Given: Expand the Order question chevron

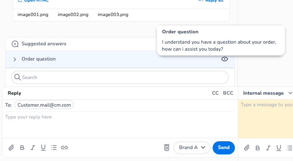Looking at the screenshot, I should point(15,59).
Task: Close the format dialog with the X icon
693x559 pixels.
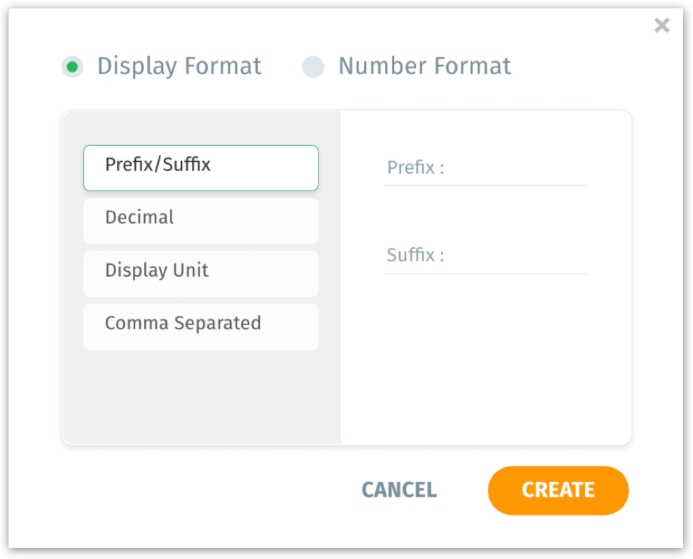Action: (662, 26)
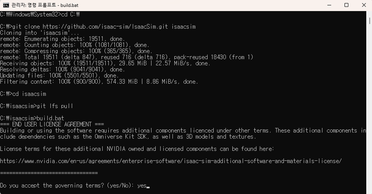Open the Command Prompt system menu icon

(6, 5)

--

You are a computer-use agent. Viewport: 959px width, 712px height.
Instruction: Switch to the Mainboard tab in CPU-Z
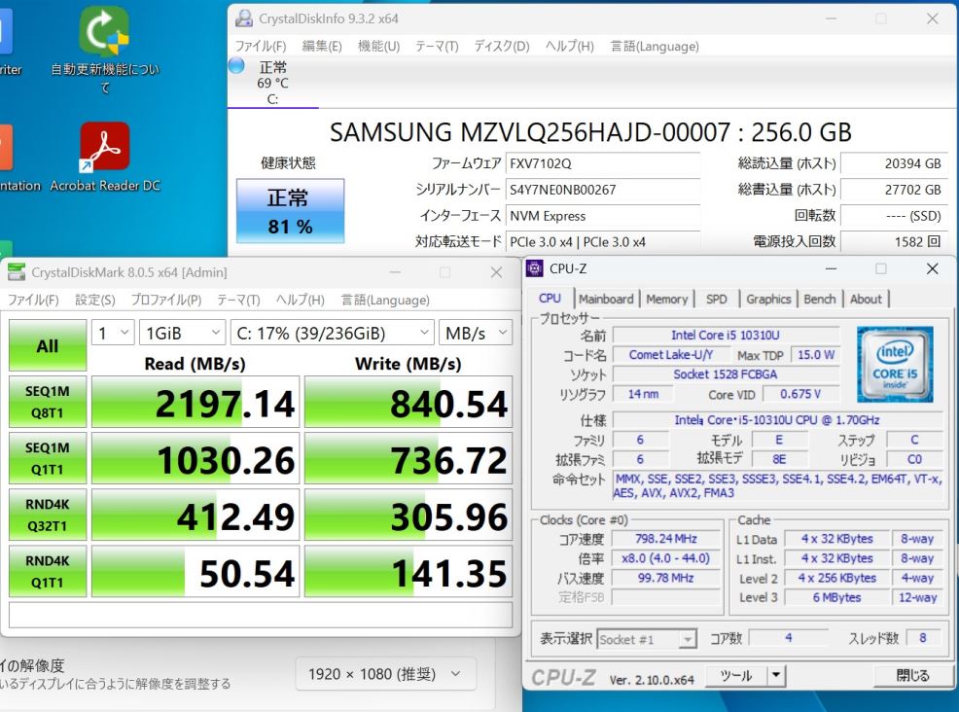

ABOUT THIS TASK:
Produce a word-for-word copy of everything above from the line holding "You are a computer-use" down to the line holding "Instruction: Switch to", with both of those lines kept.

ANSWER TO THIS TASK:
You are a computer-use agent. Viewport: 959px width, 712px height.
Instruction: Switch to the Mainboard tab in CPU-Z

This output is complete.